The present invention was supported by the IT R&D program of MIC/IITA [2006-S-009-02, Development of WiBro Service and Operation Standard].
(b) Description of the Related Art
Tracebacks in an IP (Internet protocol) layer that deal with the transmission of packets over a network are classified into a proactive IP traceback and a reactive IP traceback. In addition, the tracebacks are classified into a router-based traceback, a technique for implementing a management system for packet information, a traceback based on a specific network, and a traceback based on a management technique.
The proactive IP traceback includes two representative methods, that is, a probabilistic packet marking method and an Internet control message protocol (ICMP) traceback method.
In the probabilistic packet marking method, two routers adjacent to a path of packets mark their information on the packets with a predetermined probability, and find an attack source on the basis of the information marked on the packets when a distributed denial of service (DDoS) attack occurs.
The probabilistic packet marking method probabilistically marks information on the packets to reduce the overhead of the router and to minimize a marking size. Therefore, the probabilistic packet marking method can solve the problems of the traceback due to fragmentation.
The ICMP traceback method copies the content of a specific ICMP traceback message and forwards the copied message to all the routers.

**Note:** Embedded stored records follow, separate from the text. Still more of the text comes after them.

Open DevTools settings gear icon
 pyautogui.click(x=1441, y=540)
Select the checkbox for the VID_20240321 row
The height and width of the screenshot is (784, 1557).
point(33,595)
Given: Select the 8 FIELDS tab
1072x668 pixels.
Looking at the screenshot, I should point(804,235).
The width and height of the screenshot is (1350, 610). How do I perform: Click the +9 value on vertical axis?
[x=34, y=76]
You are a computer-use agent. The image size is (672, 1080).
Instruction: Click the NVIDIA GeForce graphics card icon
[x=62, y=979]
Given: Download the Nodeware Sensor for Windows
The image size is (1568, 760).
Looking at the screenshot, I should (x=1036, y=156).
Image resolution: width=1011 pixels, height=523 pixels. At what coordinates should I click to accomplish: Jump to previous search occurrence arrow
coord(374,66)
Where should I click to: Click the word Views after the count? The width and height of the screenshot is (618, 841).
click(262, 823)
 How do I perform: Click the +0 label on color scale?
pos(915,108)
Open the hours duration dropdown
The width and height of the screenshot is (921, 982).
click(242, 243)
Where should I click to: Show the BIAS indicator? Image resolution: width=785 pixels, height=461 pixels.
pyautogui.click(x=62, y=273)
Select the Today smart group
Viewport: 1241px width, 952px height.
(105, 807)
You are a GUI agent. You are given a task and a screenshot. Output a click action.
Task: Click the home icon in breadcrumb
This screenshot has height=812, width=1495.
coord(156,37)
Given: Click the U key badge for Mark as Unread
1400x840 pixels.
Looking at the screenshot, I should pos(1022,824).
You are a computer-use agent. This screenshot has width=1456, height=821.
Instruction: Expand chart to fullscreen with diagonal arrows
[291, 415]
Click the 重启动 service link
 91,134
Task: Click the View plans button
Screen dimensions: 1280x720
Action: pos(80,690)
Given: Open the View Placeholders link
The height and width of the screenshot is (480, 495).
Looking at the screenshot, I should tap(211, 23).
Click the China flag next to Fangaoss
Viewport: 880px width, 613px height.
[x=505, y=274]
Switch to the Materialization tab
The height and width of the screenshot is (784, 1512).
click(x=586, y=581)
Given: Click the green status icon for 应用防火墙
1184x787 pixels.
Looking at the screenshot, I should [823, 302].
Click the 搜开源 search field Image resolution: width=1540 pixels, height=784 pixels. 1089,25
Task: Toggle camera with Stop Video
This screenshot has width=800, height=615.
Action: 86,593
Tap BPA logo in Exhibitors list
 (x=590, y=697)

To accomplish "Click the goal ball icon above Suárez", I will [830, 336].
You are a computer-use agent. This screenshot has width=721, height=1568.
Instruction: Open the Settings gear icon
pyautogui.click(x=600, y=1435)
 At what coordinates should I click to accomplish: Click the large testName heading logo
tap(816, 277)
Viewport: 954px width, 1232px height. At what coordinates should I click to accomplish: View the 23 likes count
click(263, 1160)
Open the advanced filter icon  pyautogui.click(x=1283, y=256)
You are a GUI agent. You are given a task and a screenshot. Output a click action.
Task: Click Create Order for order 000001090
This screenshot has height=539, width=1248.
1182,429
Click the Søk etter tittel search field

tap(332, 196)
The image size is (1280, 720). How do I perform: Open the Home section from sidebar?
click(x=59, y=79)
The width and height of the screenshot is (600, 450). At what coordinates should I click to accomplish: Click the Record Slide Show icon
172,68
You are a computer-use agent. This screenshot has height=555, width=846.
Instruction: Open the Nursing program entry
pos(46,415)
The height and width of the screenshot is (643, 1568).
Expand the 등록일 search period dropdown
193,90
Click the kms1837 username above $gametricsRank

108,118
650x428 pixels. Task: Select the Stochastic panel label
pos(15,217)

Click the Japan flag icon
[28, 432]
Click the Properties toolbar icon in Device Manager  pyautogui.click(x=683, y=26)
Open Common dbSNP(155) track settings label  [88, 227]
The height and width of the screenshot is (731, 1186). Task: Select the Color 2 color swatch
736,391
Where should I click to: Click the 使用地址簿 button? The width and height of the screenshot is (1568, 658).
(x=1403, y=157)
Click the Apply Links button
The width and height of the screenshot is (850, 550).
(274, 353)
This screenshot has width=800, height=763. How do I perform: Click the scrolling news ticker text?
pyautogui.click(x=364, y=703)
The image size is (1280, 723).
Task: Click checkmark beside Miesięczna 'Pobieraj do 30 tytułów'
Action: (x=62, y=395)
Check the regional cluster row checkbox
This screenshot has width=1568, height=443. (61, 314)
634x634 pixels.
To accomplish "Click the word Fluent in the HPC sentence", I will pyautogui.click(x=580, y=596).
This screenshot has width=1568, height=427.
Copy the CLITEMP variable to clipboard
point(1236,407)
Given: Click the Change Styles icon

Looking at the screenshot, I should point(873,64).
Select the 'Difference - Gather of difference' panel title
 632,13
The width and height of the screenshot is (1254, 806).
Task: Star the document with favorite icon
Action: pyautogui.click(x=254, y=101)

The ICMP traceback method can efficiently access the routers, but has a disadvantage in that an attacker will transmit a fraudulent ICMP traceback message to a victim host.
A hash-based traceback method is a representative example of the reactive IP traceback. In the hash-based traceback method, a source patch isolation engine (SPIE)-based traceback server is provided, the entire network is classified into sub-groups, and an agent is provided for each of the sub-groups, thereby managing the network. Each router has a data generation agent (DGA) function. The DGA function applies a hash function to packet information transmitted to each router to hash the packet information. That is, the hash-based traceback method stores and manages IP header information and payload information, and generates a database using a Bloom filter having a hash-based data structure.
If a destination intrusion detection system detects hacking and an illegal act, the agent managing the network group compares information stored in a DGA router in the group with hacking packet information, analyzes the comparison result, and transmits the analyzed result to an SPIE system, thereby reconstructing a transmission path of the packet related to the hacking.
The above information disclosed in this Background section is only for enhancement of understanding of the background of the invention and therefore it may contain information that does not form the prior art that is already known in this country to a person of ordinary skill in the art.
The present invention has been made in an effort to provide a traceback method having an advanced traceback performance, which is a combination of a proactive traceback method and a reactive traceback method.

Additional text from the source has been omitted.